··· Source material

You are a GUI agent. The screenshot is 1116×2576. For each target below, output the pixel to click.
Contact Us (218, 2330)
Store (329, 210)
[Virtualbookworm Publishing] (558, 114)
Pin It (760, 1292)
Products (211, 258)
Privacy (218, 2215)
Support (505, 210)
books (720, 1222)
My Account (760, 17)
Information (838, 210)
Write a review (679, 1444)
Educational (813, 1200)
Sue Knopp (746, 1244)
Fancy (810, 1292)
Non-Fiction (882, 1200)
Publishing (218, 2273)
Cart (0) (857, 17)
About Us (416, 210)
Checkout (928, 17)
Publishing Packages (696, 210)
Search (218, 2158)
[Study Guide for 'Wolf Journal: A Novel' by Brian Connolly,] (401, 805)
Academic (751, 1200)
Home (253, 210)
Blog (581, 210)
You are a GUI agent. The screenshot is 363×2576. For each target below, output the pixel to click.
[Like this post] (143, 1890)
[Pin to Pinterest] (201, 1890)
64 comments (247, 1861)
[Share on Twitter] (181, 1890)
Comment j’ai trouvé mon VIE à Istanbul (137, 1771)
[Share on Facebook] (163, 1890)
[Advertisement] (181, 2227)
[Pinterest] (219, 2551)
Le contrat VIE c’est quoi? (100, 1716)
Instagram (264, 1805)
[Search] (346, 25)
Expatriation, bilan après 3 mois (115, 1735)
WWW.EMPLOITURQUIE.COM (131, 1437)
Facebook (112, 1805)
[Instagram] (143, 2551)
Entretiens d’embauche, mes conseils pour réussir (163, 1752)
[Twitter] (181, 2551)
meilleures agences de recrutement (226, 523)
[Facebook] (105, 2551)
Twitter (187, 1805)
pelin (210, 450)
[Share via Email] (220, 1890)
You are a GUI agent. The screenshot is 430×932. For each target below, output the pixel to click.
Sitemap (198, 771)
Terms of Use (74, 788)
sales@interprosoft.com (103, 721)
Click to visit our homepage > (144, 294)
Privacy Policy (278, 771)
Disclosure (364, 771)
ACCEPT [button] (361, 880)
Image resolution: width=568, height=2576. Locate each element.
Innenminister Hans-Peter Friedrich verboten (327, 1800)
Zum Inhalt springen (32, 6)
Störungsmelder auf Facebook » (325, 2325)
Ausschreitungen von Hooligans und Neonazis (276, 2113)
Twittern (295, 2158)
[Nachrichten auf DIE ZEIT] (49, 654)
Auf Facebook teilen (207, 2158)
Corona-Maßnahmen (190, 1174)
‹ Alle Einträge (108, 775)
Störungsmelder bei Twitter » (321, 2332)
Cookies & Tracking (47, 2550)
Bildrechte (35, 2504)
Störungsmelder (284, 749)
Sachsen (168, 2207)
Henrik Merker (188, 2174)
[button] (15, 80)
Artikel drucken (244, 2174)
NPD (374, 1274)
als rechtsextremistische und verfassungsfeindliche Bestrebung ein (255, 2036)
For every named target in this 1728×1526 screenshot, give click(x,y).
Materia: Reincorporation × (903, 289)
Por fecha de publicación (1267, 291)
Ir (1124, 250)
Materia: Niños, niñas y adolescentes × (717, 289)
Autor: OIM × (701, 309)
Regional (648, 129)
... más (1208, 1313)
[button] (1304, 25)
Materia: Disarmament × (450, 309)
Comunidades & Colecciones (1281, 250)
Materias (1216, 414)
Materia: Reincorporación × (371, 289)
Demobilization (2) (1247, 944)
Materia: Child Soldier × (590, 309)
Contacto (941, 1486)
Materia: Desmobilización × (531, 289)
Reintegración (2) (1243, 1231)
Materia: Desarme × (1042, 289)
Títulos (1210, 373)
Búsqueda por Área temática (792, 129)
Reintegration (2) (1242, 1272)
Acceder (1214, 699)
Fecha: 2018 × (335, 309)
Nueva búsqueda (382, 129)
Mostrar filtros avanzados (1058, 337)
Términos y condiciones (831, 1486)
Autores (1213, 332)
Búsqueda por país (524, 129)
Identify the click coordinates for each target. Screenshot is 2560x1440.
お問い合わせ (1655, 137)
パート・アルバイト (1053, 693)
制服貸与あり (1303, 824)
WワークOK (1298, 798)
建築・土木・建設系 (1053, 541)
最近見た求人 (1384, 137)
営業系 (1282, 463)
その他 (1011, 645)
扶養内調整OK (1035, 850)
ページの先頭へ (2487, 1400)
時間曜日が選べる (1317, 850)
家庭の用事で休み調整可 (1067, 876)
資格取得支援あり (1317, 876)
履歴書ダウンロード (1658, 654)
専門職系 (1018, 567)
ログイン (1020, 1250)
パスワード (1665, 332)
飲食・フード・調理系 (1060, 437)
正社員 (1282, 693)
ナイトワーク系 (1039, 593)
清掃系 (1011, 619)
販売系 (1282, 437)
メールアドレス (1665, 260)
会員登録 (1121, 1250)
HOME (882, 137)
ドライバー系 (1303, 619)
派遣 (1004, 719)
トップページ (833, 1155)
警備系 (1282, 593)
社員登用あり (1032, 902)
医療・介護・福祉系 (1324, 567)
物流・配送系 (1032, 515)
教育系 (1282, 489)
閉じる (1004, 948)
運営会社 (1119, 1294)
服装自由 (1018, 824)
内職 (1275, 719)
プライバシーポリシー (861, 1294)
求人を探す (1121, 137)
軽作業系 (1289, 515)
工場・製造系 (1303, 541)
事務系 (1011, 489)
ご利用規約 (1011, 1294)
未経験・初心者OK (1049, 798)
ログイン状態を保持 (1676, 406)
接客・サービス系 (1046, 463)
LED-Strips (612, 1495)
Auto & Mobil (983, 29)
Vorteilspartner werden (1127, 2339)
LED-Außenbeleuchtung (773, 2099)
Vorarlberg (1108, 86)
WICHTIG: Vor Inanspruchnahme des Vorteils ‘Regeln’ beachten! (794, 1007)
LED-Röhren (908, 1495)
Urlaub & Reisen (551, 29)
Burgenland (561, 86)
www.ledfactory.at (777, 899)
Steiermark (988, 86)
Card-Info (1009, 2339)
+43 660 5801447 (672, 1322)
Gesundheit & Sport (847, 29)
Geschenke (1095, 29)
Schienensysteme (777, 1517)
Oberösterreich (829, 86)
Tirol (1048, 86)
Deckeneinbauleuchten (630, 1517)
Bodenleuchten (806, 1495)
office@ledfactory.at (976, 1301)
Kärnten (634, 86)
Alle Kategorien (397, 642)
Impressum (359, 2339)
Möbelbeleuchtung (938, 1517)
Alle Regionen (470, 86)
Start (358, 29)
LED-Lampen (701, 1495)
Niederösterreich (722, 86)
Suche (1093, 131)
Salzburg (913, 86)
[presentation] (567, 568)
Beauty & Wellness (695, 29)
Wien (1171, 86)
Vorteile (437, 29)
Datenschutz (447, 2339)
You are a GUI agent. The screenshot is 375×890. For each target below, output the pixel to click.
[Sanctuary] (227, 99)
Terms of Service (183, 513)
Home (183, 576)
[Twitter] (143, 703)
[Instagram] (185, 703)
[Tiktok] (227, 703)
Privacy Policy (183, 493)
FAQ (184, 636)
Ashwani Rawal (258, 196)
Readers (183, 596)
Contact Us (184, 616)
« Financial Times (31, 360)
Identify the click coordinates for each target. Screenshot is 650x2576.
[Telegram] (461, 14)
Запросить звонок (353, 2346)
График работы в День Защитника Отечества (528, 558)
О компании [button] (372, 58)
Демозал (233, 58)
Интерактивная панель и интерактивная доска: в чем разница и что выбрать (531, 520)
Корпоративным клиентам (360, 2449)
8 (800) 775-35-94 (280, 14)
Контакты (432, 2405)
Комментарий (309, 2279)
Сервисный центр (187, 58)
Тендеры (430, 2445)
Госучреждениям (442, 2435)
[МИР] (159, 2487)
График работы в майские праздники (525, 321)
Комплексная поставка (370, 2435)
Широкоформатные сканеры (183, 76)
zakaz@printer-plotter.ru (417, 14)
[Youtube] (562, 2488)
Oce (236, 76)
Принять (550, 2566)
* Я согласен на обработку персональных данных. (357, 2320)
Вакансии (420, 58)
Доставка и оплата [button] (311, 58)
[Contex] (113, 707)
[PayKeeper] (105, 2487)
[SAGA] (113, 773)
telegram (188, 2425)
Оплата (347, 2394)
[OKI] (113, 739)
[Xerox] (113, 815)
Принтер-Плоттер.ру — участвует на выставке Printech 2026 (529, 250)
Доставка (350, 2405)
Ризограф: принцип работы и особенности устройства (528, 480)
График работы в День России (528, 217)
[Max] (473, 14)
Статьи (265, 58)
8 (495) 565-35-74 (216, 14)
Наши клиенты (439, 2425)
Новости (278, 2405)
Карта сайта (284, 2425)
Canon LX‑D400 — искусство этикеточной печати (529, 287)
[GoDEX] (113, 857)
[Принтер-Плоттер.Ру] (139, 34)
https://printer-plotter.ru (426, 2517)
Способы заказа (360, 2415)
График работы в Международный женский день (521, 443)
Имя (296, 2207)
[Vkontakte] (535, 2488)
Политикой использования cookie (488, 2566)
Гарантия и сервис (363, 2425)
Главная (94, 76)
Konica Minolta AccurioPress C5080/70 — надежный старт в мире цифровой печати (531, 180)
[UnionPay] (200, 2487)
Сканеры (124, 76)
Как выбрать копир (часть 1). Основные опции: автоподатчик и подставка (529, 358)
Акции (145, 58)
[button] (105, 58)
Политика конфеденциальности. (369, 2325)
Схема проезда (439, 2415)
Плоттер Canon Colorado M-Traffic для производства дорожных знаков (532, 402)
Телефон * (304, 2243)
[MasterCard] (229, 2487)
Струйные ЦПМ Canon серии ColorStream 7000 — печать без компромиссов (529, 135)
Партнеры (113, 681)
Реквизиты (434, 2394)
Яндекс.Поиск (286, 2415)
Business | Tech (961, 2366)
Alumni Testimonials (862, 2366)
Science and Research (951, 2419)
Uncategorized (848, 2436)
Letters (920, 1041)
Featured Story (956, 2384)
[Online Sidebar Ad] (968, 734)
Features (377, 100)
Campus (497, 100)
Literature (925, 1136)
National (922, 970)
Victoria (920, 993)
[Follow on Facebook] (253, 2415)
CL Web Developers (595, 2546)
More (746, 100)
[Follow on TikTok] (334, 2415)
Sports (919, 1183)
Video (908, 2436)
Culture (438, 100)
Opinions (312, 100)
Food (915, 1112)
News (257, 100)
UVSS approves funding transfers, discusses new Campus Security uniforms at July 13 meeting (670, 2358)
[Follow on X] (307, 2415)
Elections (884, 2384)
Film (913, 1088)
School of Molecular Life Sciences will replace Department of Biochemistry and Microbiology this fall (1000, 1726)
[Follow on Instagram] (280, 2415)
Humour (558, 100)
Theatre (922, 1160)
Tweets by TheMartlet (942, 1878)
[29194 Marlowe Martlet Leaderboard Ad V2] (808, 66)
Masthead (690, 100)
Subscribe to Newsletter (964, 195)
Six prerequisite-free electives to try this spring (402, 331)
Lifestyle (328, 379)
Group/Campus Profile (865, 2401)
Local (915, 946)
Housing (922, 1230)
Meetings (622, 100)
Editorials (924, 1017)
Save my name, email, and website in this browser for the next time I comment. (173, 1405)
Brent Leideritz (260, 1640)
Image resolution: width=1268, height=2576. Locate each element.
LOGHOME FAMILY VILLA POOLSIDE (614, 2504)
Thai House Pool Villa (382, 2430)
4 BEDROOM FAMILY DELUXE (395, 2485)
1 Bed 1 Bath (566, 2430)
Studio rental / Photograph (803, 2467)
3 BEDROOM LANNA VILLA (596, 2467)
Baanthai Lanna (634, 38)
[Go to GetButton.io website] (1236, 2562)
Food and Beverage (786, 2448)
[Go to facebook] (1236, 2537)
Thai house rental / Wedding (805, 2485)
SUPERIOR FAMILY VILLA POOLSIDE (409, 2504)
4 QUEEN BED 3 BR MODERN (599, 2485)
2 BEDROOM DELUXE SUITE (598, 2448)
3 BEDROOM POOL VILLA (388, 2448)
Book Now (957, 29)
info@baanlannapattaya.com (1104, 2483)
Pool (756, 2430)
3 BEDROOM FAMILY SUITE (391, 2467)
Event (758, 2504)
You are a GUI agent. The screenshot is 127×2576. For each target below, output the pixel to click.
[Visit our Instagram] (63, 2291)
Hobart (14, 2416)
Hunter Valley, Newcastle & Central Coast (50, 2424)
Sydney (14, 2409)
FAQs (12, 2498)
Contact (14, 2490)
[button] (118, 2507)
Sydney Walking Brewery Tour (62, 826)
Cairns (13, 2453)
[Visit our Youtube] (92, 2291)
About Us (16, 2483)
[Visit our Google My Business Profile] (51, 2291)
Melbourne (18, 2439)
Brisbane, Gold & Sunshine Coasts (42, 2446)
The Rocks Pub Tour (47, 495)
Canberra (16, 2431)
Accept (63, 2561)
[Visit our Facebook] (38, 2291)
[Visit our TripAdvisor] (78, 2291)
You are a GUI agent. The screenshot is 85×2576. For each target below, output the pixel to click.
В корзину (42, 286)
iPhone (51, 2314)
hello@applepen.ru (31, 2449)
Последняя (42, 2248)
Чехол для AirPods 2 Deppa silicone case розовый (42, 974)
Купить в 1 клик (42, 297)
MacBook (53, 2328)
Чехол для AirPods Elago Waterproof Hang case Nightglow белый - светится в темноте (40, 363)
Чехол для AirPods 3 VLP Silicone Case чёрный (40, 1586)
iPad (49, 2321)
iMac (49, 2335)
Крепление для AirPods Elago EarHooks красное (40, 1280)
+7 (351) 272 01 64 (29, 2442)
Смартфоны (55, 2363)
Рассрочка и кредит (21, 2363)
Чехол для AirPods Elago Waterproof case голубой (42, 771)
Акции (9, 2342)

······

Your goal:
The answer should contain only the lines from the first line of the entries through the line holding "Fancy (810, 1292)", each exactly as written.

Task answer:
You are a GUI agent. The screenshot is 1116×2576. For each target below, output the pixel to click.
Contact Us (218, 2330)
Store (329, 210)
[Virtualbookworm Publishing] (558, 114)
Pin It (760, 1292)
Products (211, 258)
Privacy (218, 2215)
Support (505, 210)
books (720, 1222)
My Account (760, 17)
Information (838, 210)
Write a review (679, 1444)
Educational (813, 1200)
Sue Knopp (746, 1244)
Fancy (810, 1292)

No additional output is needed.